Review | Non-Fiction | 2019



They say the internet is forever, but there's something about the ephemeral nature of social media that makes films about modern technology feel instantly dated. Enter Olivier Assayas, the latest auteur to try and tackle the deeper questions of modern technology. 

Non-Fiction is essentially a series of talky, philosophical musings about our intangible digital world, a sexier My Dinner with Andre set in the world of modern-day publishing. The film centers around 5 characters - Alain (Guillaume Canet) a publisher struggling to maintain the relevance of physical books in the face of rising e-book sales (reportedly, the film's English title was almost E-BOOK); his wife, Selena (Juliette Binoche), star of a potboiler police procedural TV show; his longtime friend, Léonard (Vincent Macaigne), an author who often gets in trouble for making his real-life inspirations a bit too obvious (including a brief affair with Selena), and his wife, Válerie (Nora Hamzawi), who is having an affair with Alain.

As the group swap beds and complaints about the state of the world and the publishing industry, Assayas begins to parse a series of theses about life in a world that cannot be touched, where human connections are fleeting and transitory, lived through a screen rather than face-to-face.

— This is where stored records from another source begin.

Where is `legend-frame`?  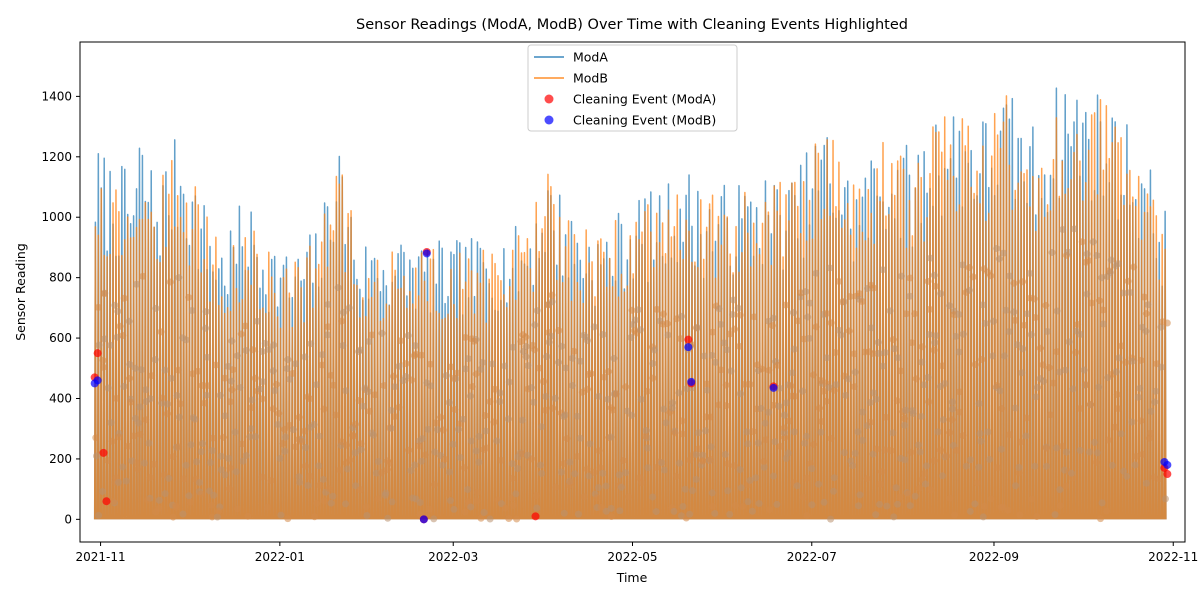
legend-frame is located at coordinates (632, 88).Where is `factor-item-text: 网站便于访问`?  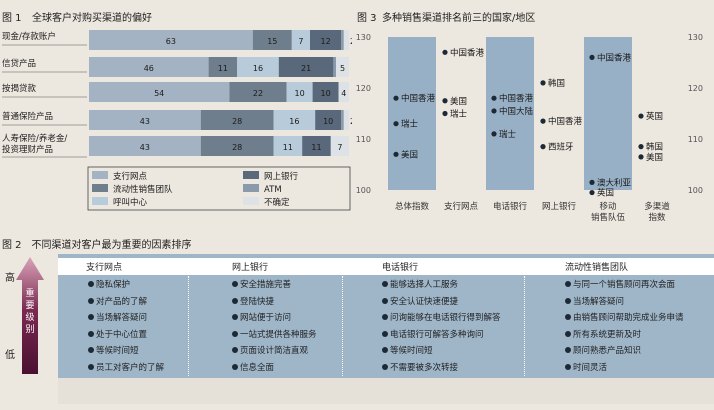
factor-item-text: 网站便于访问 is located at coordinates (266, 318).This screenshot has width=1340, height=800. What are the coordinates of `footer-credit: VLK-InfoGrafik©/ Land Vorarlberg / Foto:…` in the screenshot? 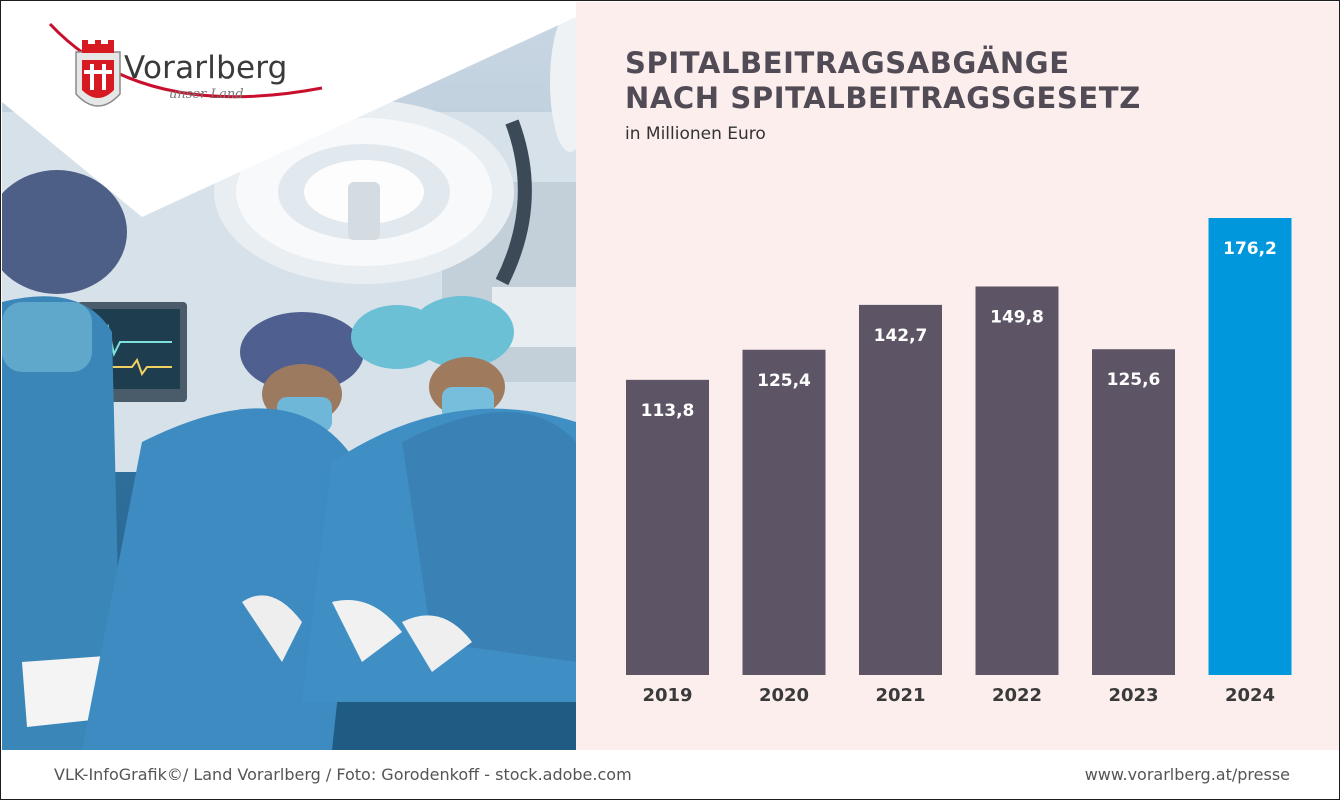 It's located at (343, 774).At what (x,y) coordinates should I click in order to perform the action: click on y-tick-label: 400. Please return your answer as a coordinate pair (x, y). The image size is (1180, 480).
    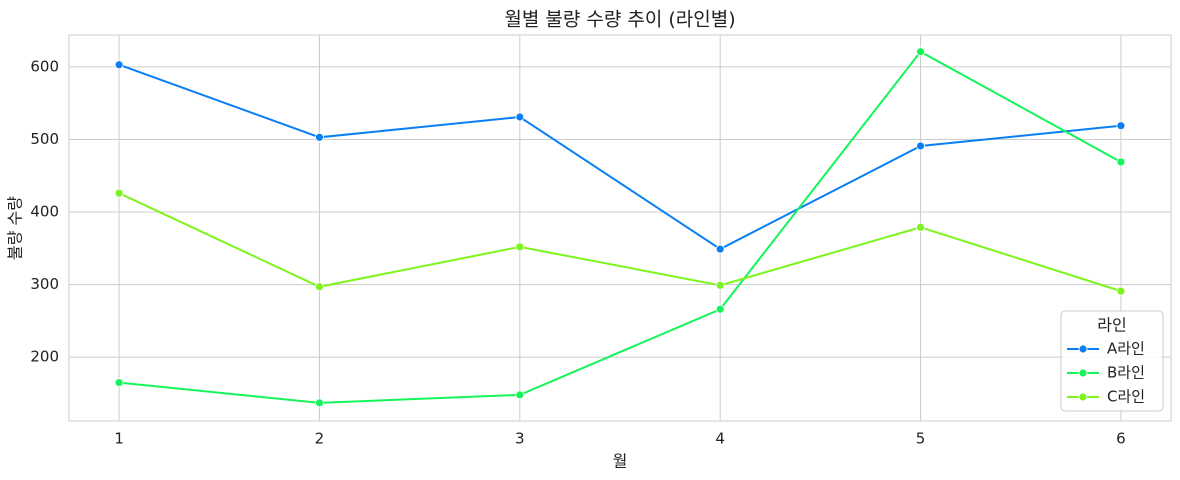
    Looking at the image, I should click on (44, 212). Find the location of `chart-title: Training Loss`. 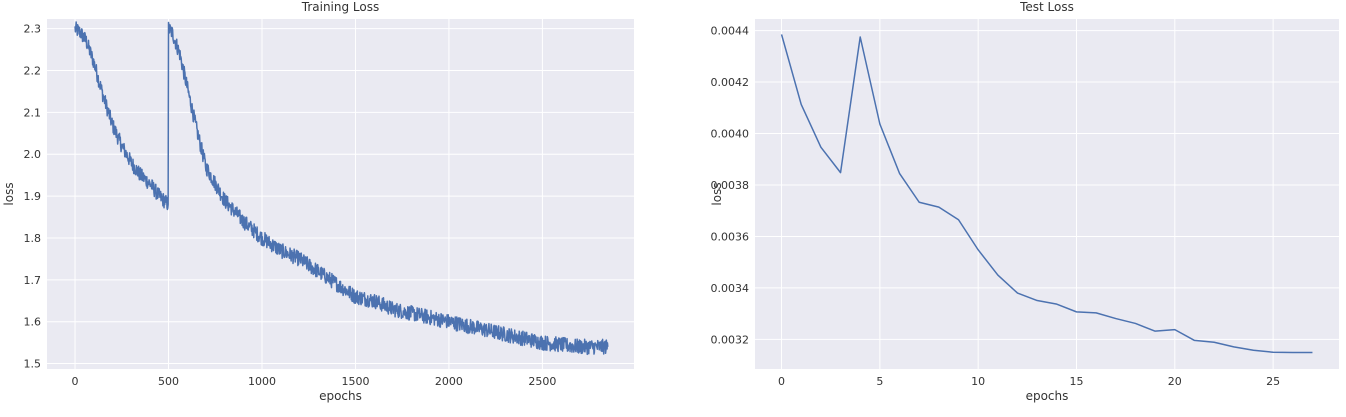

chart-title: Training Loss is located at coordinates (340, 7).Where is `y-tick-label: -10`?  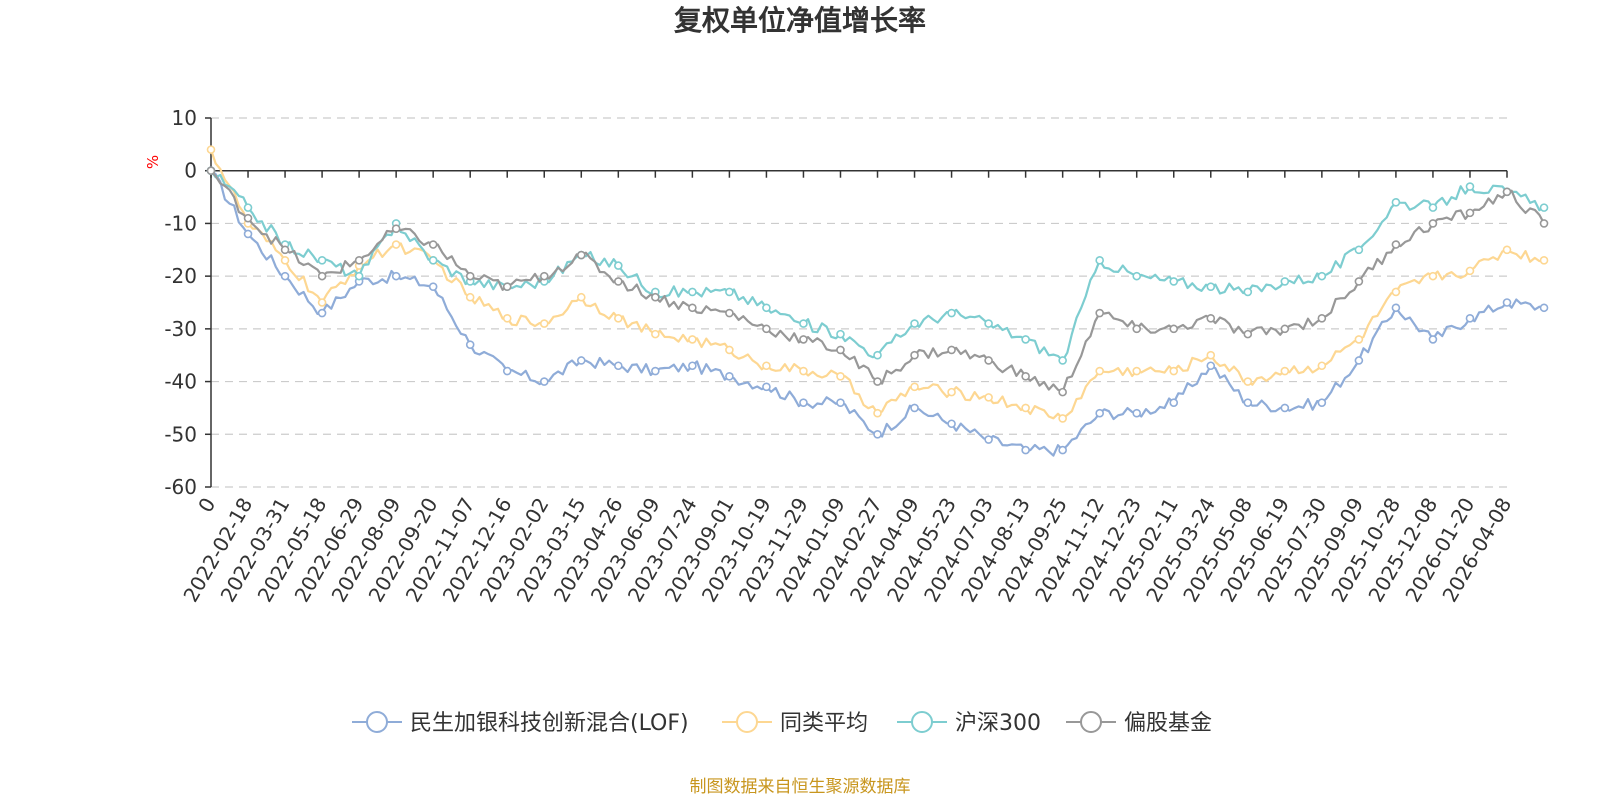
y-tick-label: -10 is located at coordinates (180, 223).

The filmmaker mounted similar investigations of communication in Personal Shopper (2017) and theatre in Clouds of Sils Maria (2014), yet something seems to be missing from Non-Fiction that made those films so enthralling.  The heart of Non-Fiction seems to be a luddite rant about "kids these days and their cell-phones and e-readers" rather than a studied meditation on human experience. Assayas seems to be throwing his hands up in exasperation at every turn, decrying the progress of technology while longing for the feel of a real book in his hands.

There's nothing inherently wrong with that, of course (I, too, prefer physical books to e-readers), and the filmmaker often seems to be in dialogue with himself about that very inner conflict. But his self-referencing (Juliette Binoche gets name-checked as a potential audio book narrator) and his prodding of Michel Haneke through a running joke about The White Ribbon feel like odd attempts at meta-humor that never quite congeal. While its never quite as didactic as Haneke's Happy End, a similar critique of modern technology, Non-Fiction feels as oddly temporal as the very ideas it seeks to explore. There are some fascinating ideas at play here, but Assayas handles them with a kind of smugness that is more off-putting than involving. There's a strange sense of condescension in his musings that keeps us at arm's length, never allowing its exploration of modern technology to really bloom. It's an unusually uninvolving detour for the historically erudite director, seemingly stuck too doggedly in the past to really explore the ideas that will shape our future.

GRADE - ★★ (out of four)


NON-FICTION | Directed by Olivier Assayas | Stars Guillaume Canet, Juliette Binoche, Vincent Macaigne, Nora Hamzawi, Christa ThĂ©ret, Pascal Greggory | Rated R for some language and sexuality/nudity | In French w/English subtitles | Now playing in select cities.